List of tasks:
a – In the piece on cooking with fresh herbs, give the passage again from "Today, the garden" to "be a favorite.", switching "basil" to "mint".
b – In the piece on cooking with fresh herbs, name each herb whose taste is described, along with the taste given for it.
c – Carry on the piece about cooking with fresh herbs from its last sentence.

Page extract:
— begin —
Cooking and Baking with Fresh Herbs and Phyllo

Do you remember when parsley was the only fresh herb anybody used? You put a sprig of it onto an otherwise colorless dish and called it “garnish”. Nobody ever ate the stuff. You never ate the garnish. That may have been why people didn’t think anything of decorating food with something poisonous like fresh daisies. The rule now is that you don’t put anything onto a plate that’s not edible.

Today, the garden outside my kitchen window is abundant with all kinds of herbs, including parsley, sage, basil, rosemary, oregano, marjoram, tarragon and thyme. We use these herbs for their flavor, though they do make great edible garnishes. I snipped garlic chives into a salmon quiche the other day and our curious grandchildren wanted a taste. That led to a tasting tour of the herb garden. Tarragon tastes a little peppery and licorice-like, basil leaves are sweet, lovage tastes like celery, rosemary tastes a little like a Christmas tree needle and sorrel leaves taste lemony. Sorrel turned out to be a favorite.
— end —
Data extract:
— begin —
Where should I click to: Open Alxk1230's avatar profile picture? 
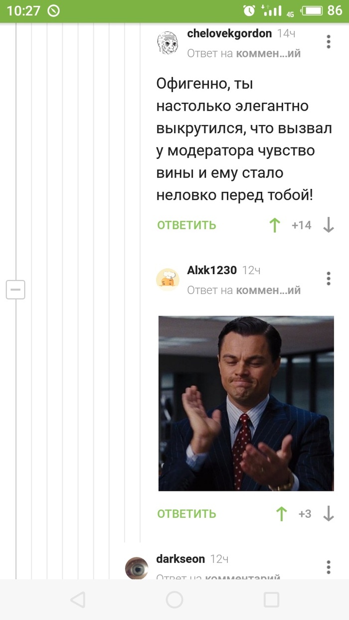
— end —
The answers:
a –
Today, the garden outside my kitchen window is abundant with all kinds of herbs, including parsley, sage, mint, rosemary, oregano, marjoram, tarragon and thyme. We use these herbs for their flavor, though they do make great edible garnishes. I snipped garlic chives into a salmon quiche the other day and our curious grandchildren wanted a taste. That led to a tasting tour of the herb garden. Tarragon tastes a little peppery and licorice-like, mint leaves are sweet, lovage tastes like celery, rosemary tastes a little like a Christmas tree needle and sorrel leaves taste lemony. Sorrel turned out to be a favorite.

b –
- Tarragon: a little peppery and licorice-like
- Basil leaves: sweet
- Lovage: like celery
- Rosemary: a little like a Christmas tree needle
- Sorrel leaves: lemony

c –
Herbs are one garden product that I feel really pay their way! I like to clip and dry them so that I have a winter’s supply far tastier than anything I can buy in a jar. Although I sometimes use a dehydrator, I like to hang herbs in bunches to dry the old fashioned way. It takes just a couple of days before I can crush the leaves ready for storage. I just want to be sure I pack them away while they’re still green and aromatic. Any herb whether in a jar or in the air that’s turned brown and smells like dried hay won’t do much to flavor anything.

We were talking about fresh herbs one day while I was getting a haircut. My hairdresser said he had clipped a recipe from Gourmet Magazine about twenty years ago for a phyllo-crusted pizza and he uses all kinds of fresh herbs from the garden. The idea sent me to the kitchen to do some experimentation. I loved the results. Eight layers of phyllo, each brushed with an herb and olive oil mixture with a sprinkling of freshly grated Parmegiano Reggiano, makes an irresistible base for a few simple toppings.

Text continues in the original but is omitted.